Nine days later, no doubt to Pierce's chagrin, Brown won by more than 100,000 votes -- 52% to 47%. Here's hoping Pierce found a new crystal ball under the tree this morning.
Runner-up was Chris Matthews, for his keen insight after President Obama's State of the Union address back in January: “You know, I forgot he was black tonight for an hour.” Whatever MSNBC is paying this man, he's worth every penny.
Next up was Associated Press writer Paul Haven, for a September 24 dispatch fretting that the Castro brothers were betraying the revolution: “Cuba’s communist leaders mapped out a brave new world of free enterprise on Friday....[The reforms] seem sure to create a society of haves and have-nots in a land that has spent half a century striving for an egalitarian utopia.”
It's one thing to blame Bush and Cheney for creating "a society of haves and have-nots," but Fidel and Raul Castro? Now that's some wacky analysis.
Then there's Bill Press, who's co-hosted shows on both CNN and MSNBC over the years. Press weighed in on the Juan Williams controversy by not just dismissing the idea that NPR has a liberal tilt, but by declaring the outfit part of the Vast Right Wing Conspiracy: “I call NPR ‘National Pentagon Radio.’ They’re no more left wing than Fox News as far as I’m concerned. Look at the commentators they have on there, right? They’re all right-wing commentators. I couldn’t get in the door of NPR.” (If you don't believe me, here's the audio.)
These deep thinkers in the national media were more than matched by the Three Wise Men of Hollywood who topped the polling of our annual "Barbra Streisand Political IQ Award for Celebrity Vapidity." Rob Reiner took the top slot after he insightfully declared the Tea Party to be on par with the Nazi movement that installed Hitler in Germany in the 1930s:
“Hitler, by the way, never got more than 33 percent of the vote ever in Germany....He wasn’t a majority guy, but he was charismatic, and they were having bad economic times — just like we are now. People were out of work, they needed jobs, and a guy came along and rallied the troops. My fear is that the Tea Party gets a charismatic leader, because all they’re selling is fear and anger and that’s all Hitler sold: ‘I’m angry and I’m frightened and you should hate that guy over there.’”
Reiner's anti-Tea Party smear edged out left-wing filmmaker Michael Moore, who lamely attempted to exploit the Chilean and Haitian earthquakes to score a political point against Republicans:
“Chile had an earthquake this past week that was 500 times greater than the earthquake in Haiti. But here’s the big difference. In Chile, they have various — very serious regulations when it comes to building codes. So a thousand people died, sadly, but a thousand people died with a 500 times greater earthquake. And in Haiti, where there are no building codes, no regulations — a Republican’s paradise — a quarter of a million people died.”

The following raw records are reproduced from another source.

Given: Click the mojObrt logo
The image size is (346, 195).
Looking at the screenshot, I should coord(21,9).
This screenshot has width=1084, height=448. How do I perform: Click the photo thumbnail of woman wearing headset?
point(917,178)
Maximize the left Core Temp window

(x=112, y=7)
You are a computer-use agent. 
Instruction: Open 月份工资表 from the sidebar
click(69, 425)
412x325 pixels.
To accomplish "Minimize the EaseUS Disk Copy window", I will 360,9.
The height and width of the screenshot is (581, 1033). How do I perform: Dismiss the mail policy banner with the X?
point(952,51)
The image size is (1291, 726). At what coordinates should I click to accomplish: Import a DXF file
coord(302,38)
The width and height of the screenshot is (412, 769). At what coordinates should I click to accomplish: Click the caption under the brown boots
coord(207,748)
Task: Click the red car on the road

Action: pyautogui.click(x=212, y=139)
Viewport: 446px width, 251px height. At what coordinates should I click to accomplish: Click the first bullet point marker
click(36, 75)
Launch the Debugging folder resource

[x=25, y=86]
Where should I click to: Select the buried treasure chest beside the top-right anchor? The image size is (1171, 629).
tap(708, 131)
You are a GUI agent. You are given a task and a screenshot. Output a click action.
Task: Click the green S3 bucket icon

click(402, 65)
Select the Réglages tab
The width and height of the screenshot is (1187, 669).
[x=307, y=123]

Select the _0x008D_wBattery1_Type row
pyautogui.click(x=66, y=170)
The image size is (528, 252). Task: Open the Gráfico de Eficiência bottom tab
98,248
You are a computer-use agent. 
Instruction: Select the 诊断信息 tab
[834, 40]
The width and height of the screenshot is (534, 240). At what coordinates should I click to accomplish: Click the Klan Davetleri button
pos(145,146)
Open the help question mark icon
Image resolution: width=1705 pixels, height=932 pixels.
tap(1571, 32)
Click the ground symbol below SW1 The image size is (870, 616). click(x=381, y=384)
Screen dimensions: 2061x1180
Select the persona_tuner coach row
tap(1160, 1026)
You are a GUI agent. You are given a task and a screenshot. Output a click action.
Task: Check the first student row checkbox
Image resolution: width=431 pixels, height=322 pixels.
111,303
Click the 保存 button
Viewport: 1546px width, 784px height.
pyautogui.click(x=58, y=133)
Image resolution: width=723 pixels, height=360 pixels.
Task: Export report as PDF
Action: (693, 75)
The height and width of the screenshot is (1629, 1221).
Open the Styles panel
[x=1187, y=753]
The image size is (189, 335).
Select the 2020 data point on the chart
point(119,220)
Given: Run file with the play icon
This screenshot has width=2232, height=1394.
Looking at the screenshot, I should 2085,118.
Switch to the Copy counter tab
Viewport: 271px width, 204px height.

Take a moment, if you wish, to contemplate the sheer stupidity of declaring Haiti "a Republican's paradise."
Rounding out Hollywood's Big Three, actor Richard Dreyfuss popped up on HLN's Joy Behar Show to explain how he was able to play Dick Cheney in Oliver Stone's W: "Every actor likes to play bad guys.... To play Dick Cheney, all I had to do was find my Dick Cheney. And you can find all the villainy in the world in your own heart, and that’s what an actor’s job is. I always say to kids, inside you is Hitler and Jesus. And you got to find the appropriate person and bring them out.”
Class acts and scholars, one and all.